A recently published Australian medical study seems to indicate that the birth-control pill may impact on female drive to achieve at varying degrees at different times of the month.
The University of Melbourne study involving two hundred and seventy eight women suggested that some participants who were not using hormonal contraception experienced an increase in their motivational drive to achieve during times of ovulation. It was six times larger than the motivational increase that was experienced by hormonal contraceptive users during equivalent times of the month.
A link to the published study. https://link.springer.com/article/10.1007/s40750-022-00198-4
Dr Khandis Blake and PhD candidate Lindsie Arthur-Hulme headed up a world-first study which examined what impact hormonal contraceptives may have on women’s competitive drive.
Lindsie Arthur-Hulme commented,“It’s crazy, it blows my mind, about the fact that, until now, no one has known much about the psychological impact of the contraceptive pill on more than one hundred million women internationally who take it each day.” This is the first time in the sixty one years that hormonal contraceptives have been available that any study has focused on how it might affect a woman’s competitive drive. More research is required to precisely understand how women might be disadvantaged by losing their competitive drive while they are in a fertile phase. The researchers are aware that during the second part of the menstrual cycle, the immune system is compromised therefore if women were physically competing during the second half of the cycle, they may be putting themselves at risk of illness.
The study’s peer-reviewed findings, published in an international science journal “Adaptive Human Behaviour and Physiology” this month arose out of a nine-month study which examined nearly four thousand diary entries recorded by women in twenty one countries.
Each day during a 28-day cycle, study participants were asked to rate the accuracy of various questions about a series of topics, including about their sex drive, impulsiveness, self-esteem, and their competitive drive. Comments included: “In the past day, I was willing to do whatever it took to win”, “I enjoy competitions because they allow me to discover my abilities” and “I didn’t care about competitions”.
Lindsie Arthur-Hulme.observed that collecting and collating so much data was problematic by comparison with other forms of psychological research and that “most psychology research is just one time-point, someone does a survey once. Ours is a better quality of research because it asks the same question of one person at multiple time points. It’s richer.”
The data demonstrated a clear motivational peak around the time of ovulation for women not using hormonal contraception.
In practical terms, the study suggested that mid-cycle may be an ideal time for naturally cycling women to book a job interview or undertake a particularly challenging task. Nearly 75% of the study’s participants who were using contraception, took the contraceptive pill, the remaining participants relied on either a vaginal ring, contraceptive implant or contraceptive patch.

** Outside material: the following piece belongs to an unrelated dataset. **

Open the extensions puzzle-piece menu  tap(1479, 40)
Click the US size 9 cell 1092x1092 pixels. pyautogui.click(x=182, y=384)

The researchers acknowledge the work was not a randomised control study, and while the results are significant, more work needs to be done in the space.
Dr Khandis Blake, a co-author of the study, indicated the authors are already preparing themselves for a backlash.
Some GPs are failing to inform women about contraception options, which includes long-acting reversible contraceptives (LARC) because they may not be well informed about them.
Associate Professor Alex Polyakov in the medicine and health sciences department at the University of Melbourne Alex Polyakov commented that the study is “very interesting”, but has a variety of limitations which makes him question the usefulness of the findings.
“It’s an interesting sort of idea that hormone levels influence behaviour, and it certainly is true as a general comment,”. “But whether you can actually determine how hormone changes influence particular behaviours such as aggressiveness or competitiveness, I’m not quite sure they have done a good job at that.”
A number of studies of hormonal contraceptives have revealed worrying results.
One 2020 study published in the journal Hormones and Behaviour showed that naturally cycling women persist longer at cognitive tasks such as doing an anagram, than women who take hormonal contraceptives. Another of Blake’s studies, published in the Journal of Experimental Social Psychology in November, found that naturally cycling women experienced an increase in the belief that they could achieve a goal around the time of ovulation. (This finding was not found among women taking hormonal contraceptives.)
Lyndsie Arthur-Hulme cautiously notes that the latest diary study doesn’t overly damn hormonal contraceptives and that she just wants women to be empowered to make an informed choice.
“It’s just about understanding what they do and women have the right to make those decisions. But if we don’t have the research, then we can’t make informed decisions.” The study did not demonstrate, she adds, that naturally-cycling women felt more competitive against other people mid-cycle than women using hormonal contraceptives. It does not suggest that hormonal contraceptives make women less achievement motivated overall.
Rejigit is reminded of the age-old discourse about how if the male of the human species were to have been charged with the bodily responsibility for the perpetuation of the species, matters such as contraception would have evolved entirely differently.